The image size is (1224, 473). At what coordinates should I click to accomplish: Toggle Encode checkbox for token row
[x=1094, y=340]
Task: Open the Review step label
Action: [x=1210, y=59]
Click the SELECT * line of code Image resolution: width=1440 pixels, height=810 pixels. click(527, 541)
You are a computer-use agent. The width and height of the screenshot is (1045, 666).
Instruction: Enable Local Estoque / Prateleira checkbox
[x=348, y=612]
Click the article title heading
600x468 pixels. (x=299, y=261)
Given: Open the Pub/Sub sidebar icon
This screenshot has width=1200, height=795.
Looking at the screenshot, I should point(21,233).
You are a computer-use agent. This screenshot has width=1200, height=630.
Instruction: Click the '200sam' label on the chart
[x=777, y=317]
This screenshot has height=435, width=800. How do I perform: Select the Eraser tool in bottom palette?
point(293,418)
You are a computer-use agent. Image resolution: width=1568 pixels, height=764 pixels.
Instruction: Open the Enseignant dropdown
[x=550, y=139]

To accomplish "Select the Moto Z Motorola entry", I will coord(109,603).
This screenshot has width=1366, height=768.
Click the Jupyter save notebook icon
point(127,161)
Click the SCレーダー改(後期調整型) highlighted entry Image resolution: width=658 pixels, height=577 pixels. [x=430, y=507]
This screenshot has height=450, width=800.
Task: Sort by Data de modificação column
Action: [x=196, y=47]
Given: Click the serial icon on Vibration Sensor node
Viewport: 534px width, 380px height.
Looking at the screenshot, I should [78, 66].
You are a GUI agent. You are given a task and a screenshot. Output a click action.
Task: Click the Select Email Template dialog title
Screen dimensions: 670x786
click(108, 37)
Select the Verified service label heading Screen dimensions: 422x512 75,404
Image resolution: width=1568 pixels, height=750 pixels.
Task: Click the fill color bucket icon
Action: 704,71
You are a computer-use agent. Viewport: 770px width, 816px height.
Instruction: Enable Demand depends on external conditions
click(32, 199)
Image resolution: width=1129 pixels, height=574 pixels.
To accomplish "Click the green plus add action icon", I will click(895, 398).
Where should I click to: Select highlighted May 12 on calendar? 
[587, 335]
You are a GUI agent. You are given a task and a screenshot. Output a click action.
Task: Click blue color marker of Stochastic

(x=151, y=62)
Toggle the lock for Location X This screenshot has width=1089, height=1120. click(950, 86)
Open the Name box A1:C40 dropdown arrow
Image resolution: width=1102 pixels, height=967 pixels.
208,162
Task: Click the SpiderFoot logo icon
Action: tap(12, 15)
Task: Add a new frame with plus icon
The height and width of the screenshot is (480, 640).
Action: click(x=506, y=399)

= = =

:: What you should do ::
Copy out exactly the line holding "You are a computer-use agent. Viewport: 770px" and each line after it through the end of the entries, and leave out everything else.

:: Result of the exercise ::
You are a computer-use agent. Viewport: 770px width, 816px height.
Instruction: Enable Demand depends on external conditions
click(32, 199)
Image resolution: width=1129 pixels, height=574 pixels.
To accomplish "Click the green plus add action icon", I will click(895, 398).
Where should I click to: Select highlighted May 12 on calendar? 
[587, 335]
You are a GUI agent. You are given a task and a screenshot. Output a click action.
Task: Click blue color marker of Stochastic

(x=151, y=62)
Toggle the lock for Location X This screenshot has width=1089, height=1120. click(950, 86)
Open the Name box A1:C40 dropdown arrow
Image resolution: width=1102 pixels, height=967 pixels.
208,162
Task: Click the SpiderFoot logo icon
Action: tap(12, 15)
Task: Add a new frame with plus icon
The height and width of the screenshot is (480, 640).
Action: click(x=506, y=399)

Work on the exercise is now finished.